Laura Freeman Laura Freeman

Grim and glorious

A smart, warm, wise exhibition at Hepworth Wakefield, with many treats

Tick, tock. Tick, tock. Stay too long in the Lee Miller exhibition at the Hepworth Wakefield and the metronome might drive you mad. Considerate curators will only set it swinging in stints to spare the gallery guards. Man Ray, who made the metronome ‘Object of Destruction’ (1923), meant it to infuriate. His assembled sculpture came with instructions. ‘Cut the eye from a photograph of one who has been loved but is seen no more. Attach the eye to the pendulum of a metronome and regulate the weight to suit the tempo desired. Keep going to the limit of endurance. With a hammer well-aimed, try to destroy the whole at a single blow.’ Tick, tock. Tick, tock. Smash.

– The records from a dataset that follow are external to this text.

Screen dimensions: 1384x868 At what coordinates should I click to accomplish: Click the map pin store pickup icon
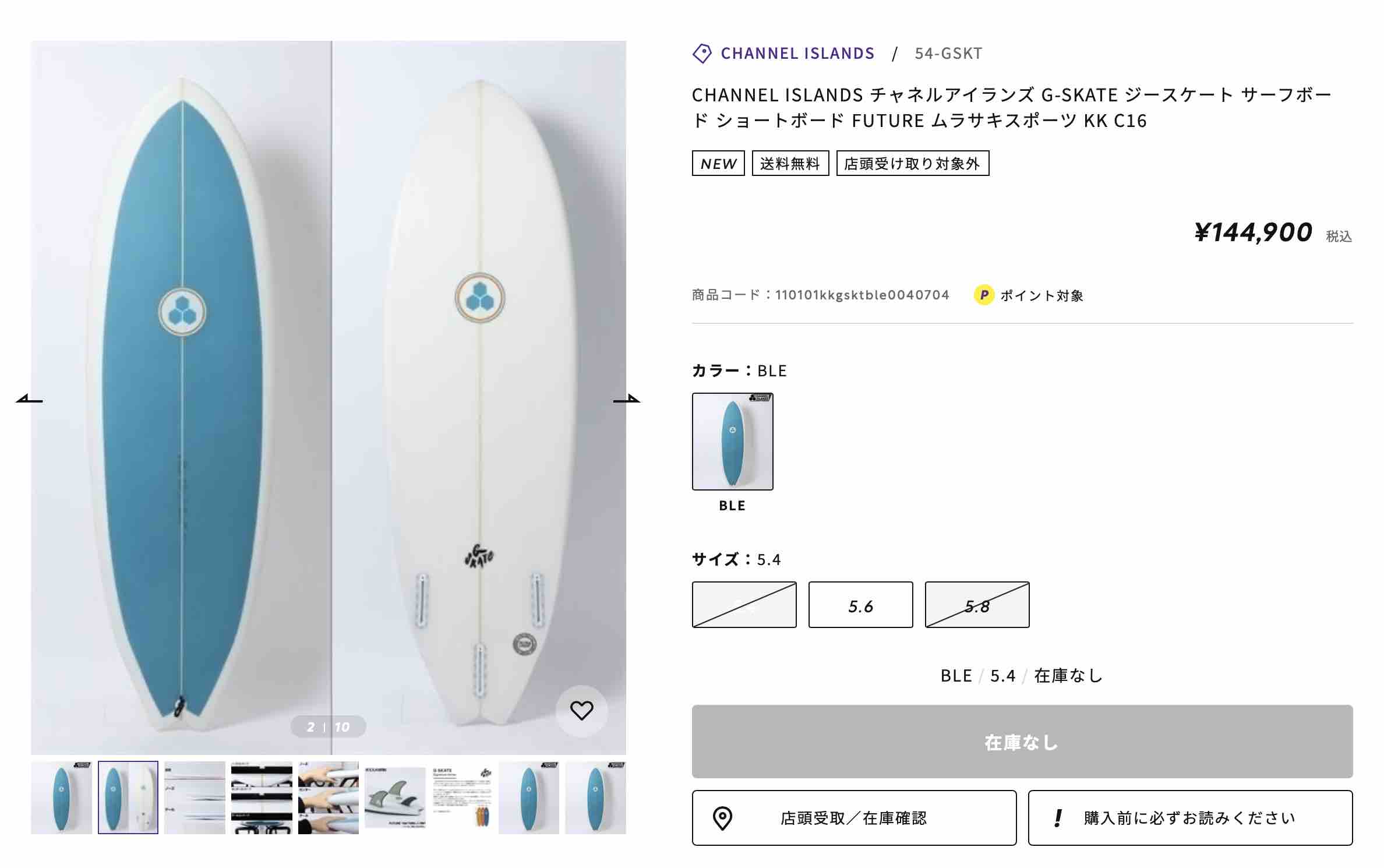pyautogui.click(x=722, y=818)
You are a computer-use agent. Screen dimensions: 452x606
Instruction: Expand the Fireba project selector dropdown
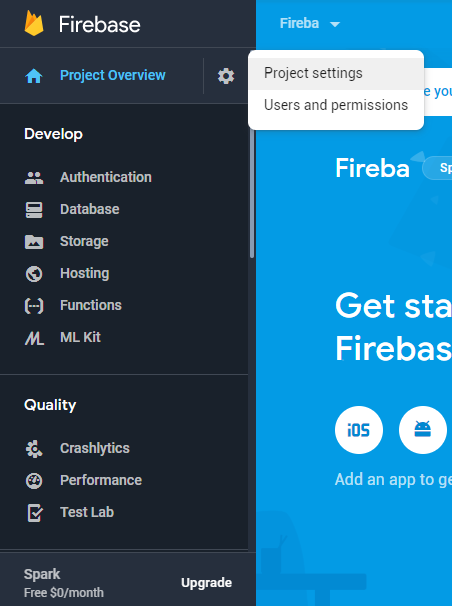pyautogui.click(x=310, y=24)
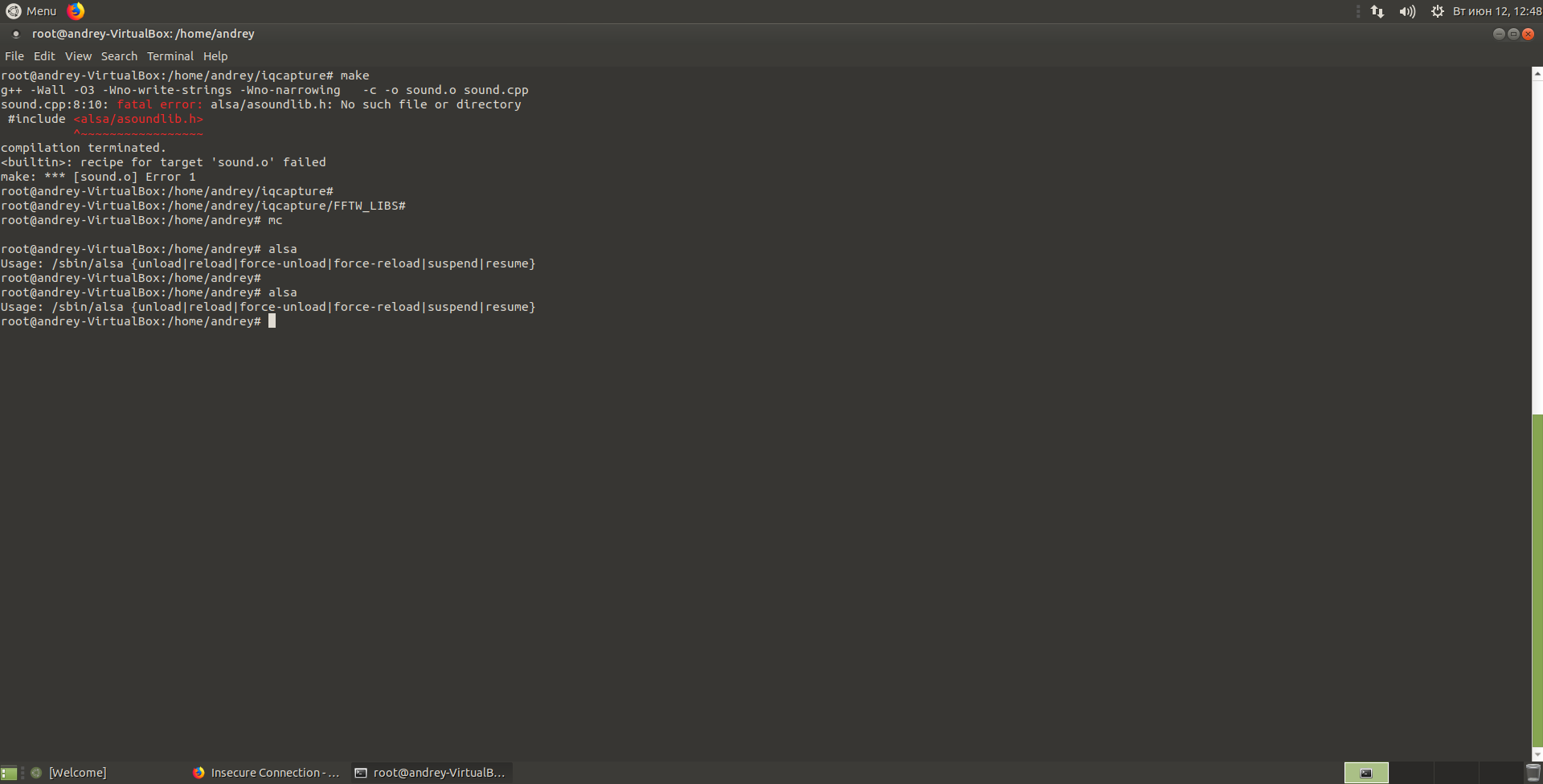This screenshot has height=784, width=1543.
Task: Open the File menu
Action: tap(14, 56)
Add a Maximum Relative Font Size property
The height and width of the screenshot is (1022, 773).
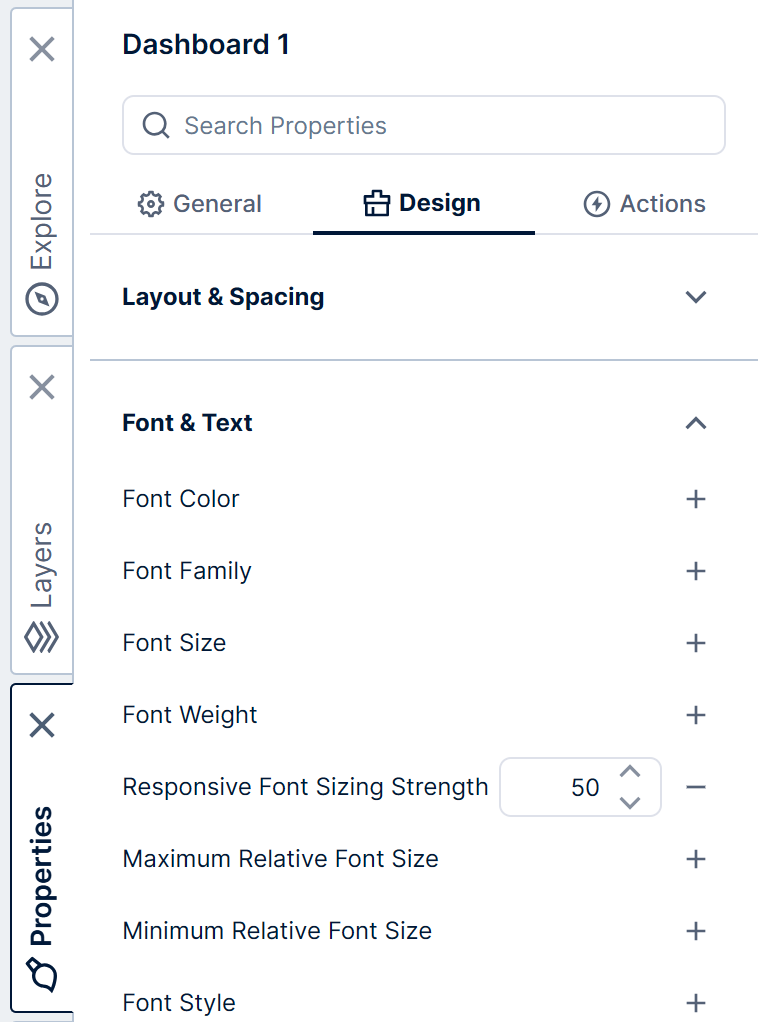696,859
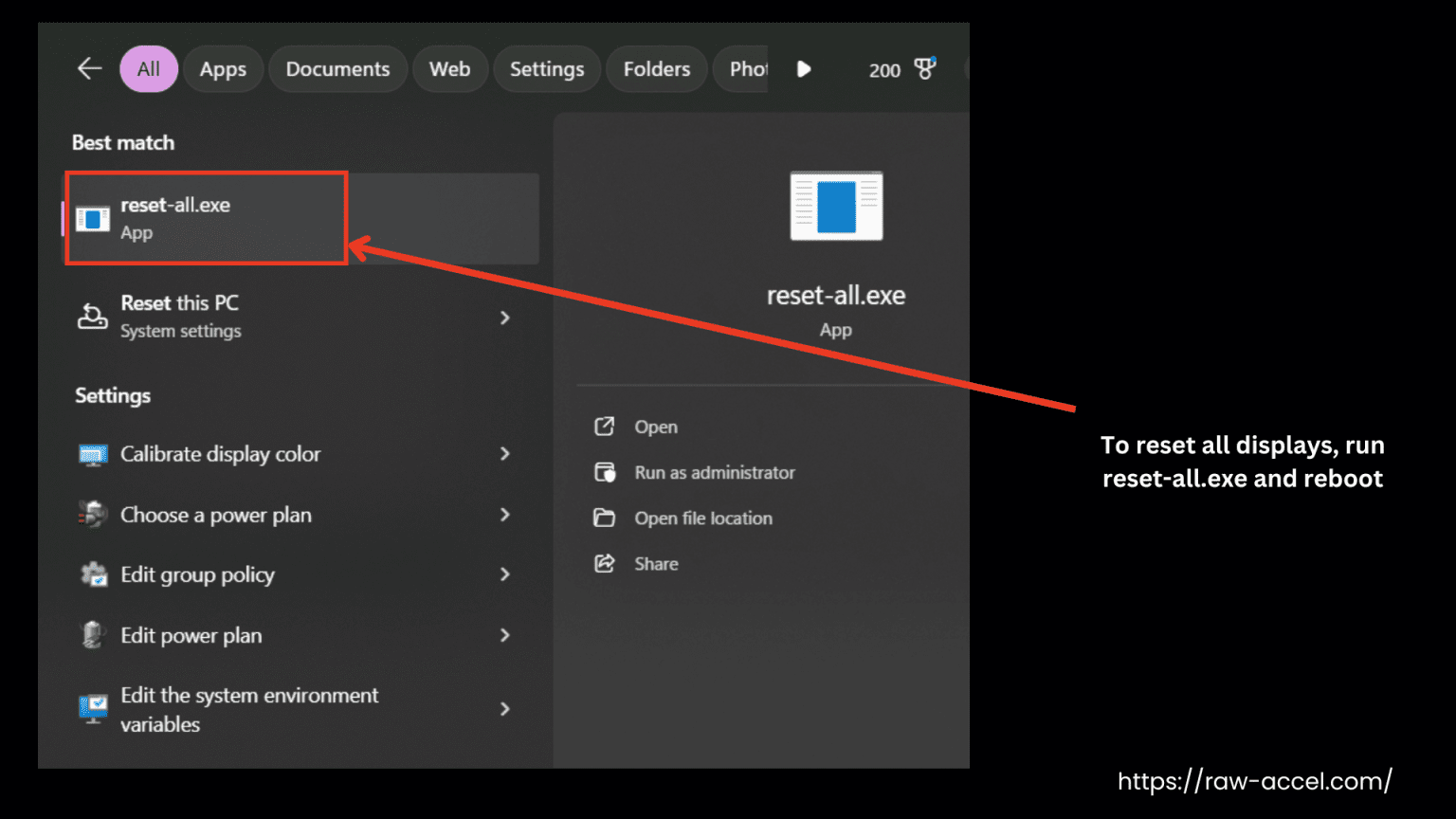Go back using the back arrow
Image resolution: width=1456 pixels, height=819 pixels.
pos(88,68)
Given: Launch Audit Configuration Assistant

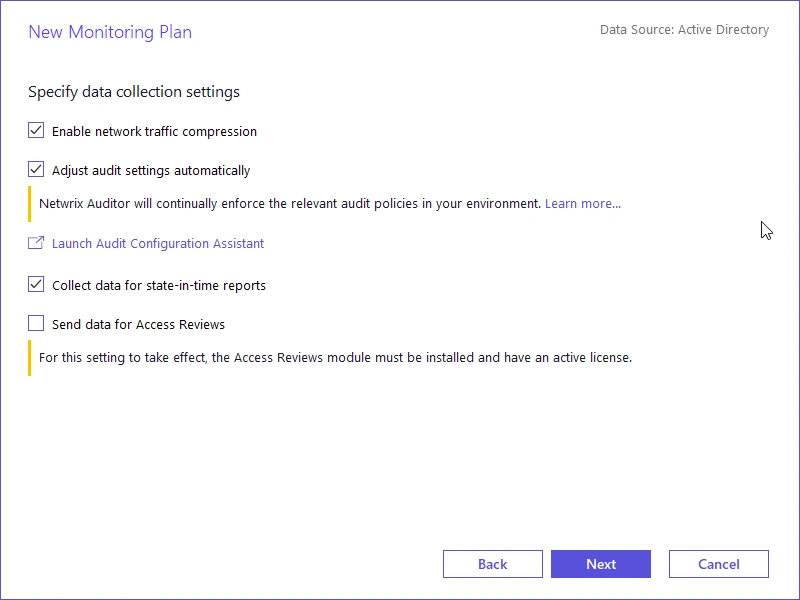Looking at the screenshot, I should (x=158, y=243).
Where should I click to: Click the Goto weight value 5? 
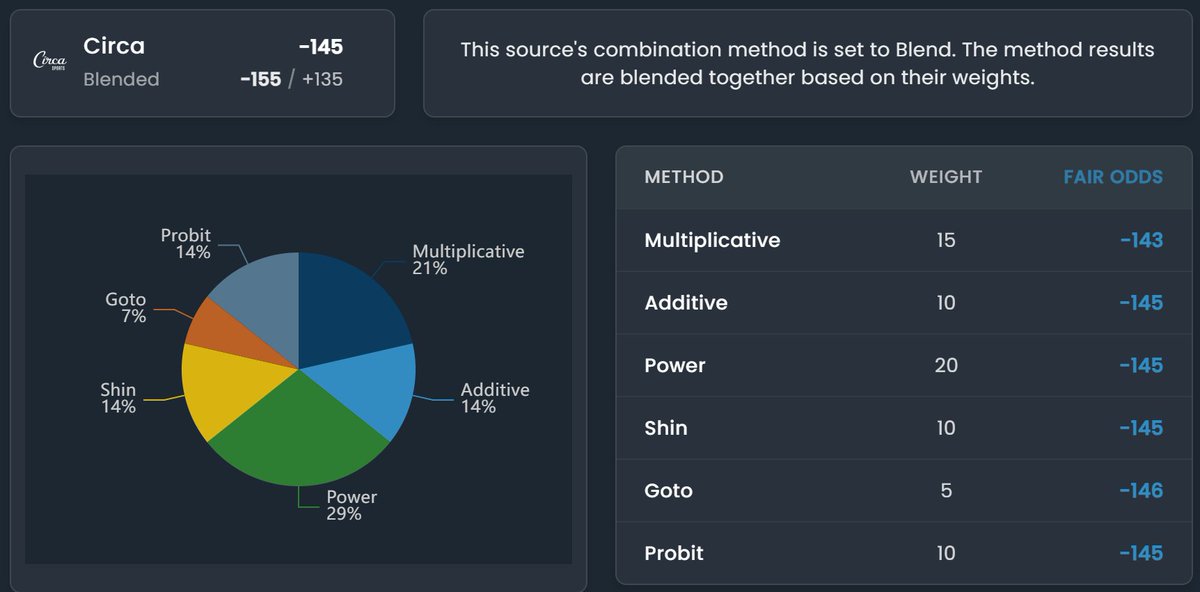pyautogui.click(x=945, y=490)
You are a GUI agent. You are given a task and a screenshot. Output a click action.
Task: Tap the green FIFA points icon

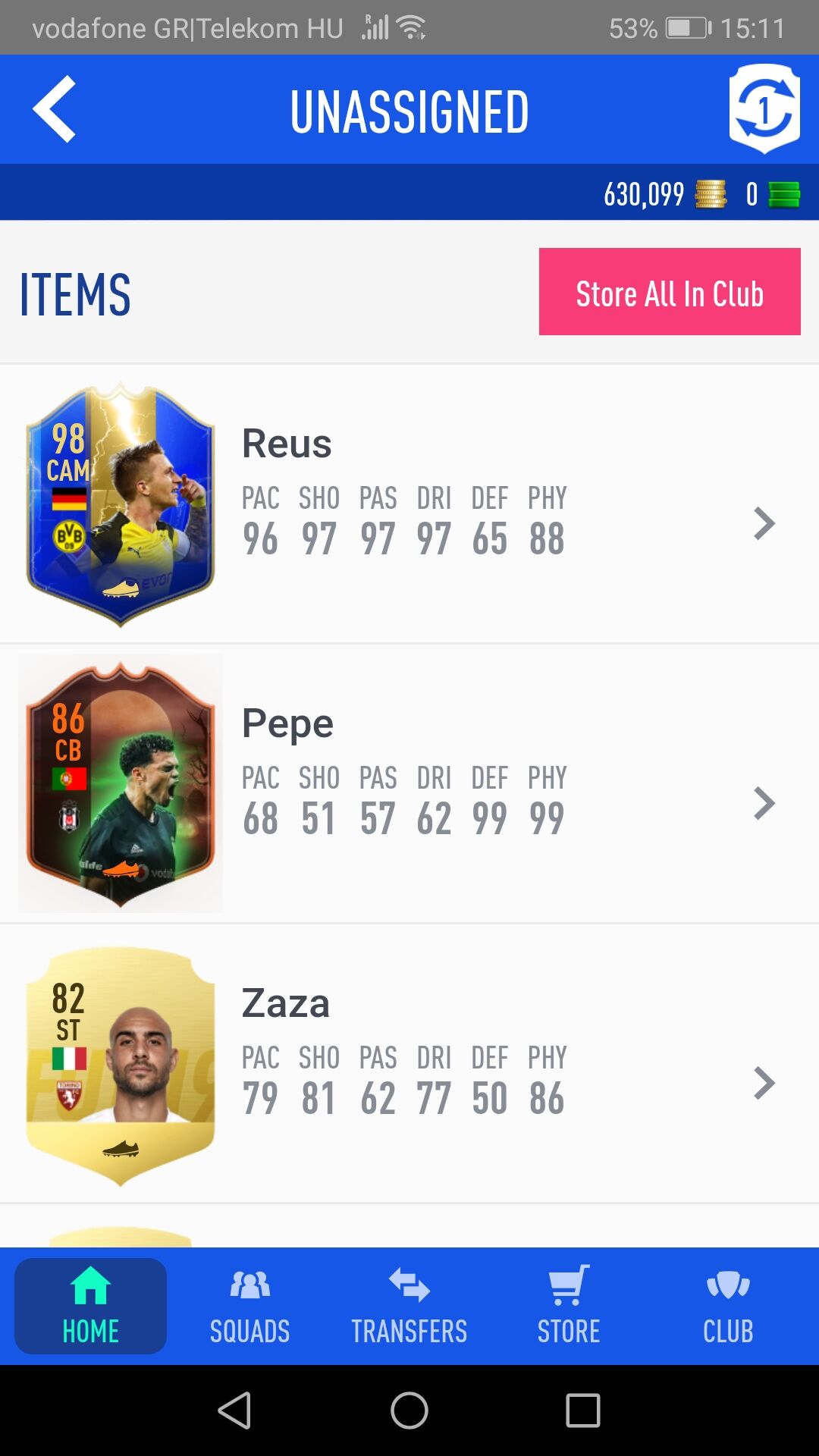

The eye on Man Ray’s metronome was Lee Miller’s, beautiful, blue, bewitching. It was an eye that had gazed unblinkingly from the cover of Vogue. Miller, a small-town girl from unpronounceable Poughkeepsie, born in 1907, was photographed from childhood by a too fond father, raped aged seven by an unnamed relative, treated for venereal disease as a teenager. Some might have crumbled. Miller was a tough Poughkeepsie cookie. She took herself to Manhattan, where, crossing the road, she was saved from the path of a car — a bit of luck at last — by Condé Nast, publisher of Vogue. She modelled for his magazine, but it bored her. She declared that she would ‘rather take a picture than be one’.

Aged 22, Miller moved to Paris, took up with Man Ray, took up a camera. Her Paris is a strange place. She photographed rats lined up like a can-can chorus. She poseda severed breast from a medical-school mastectomy on a dinner plate as if it were a pie spilling mincemeat. Shudder. She was weird, brave and brilliant.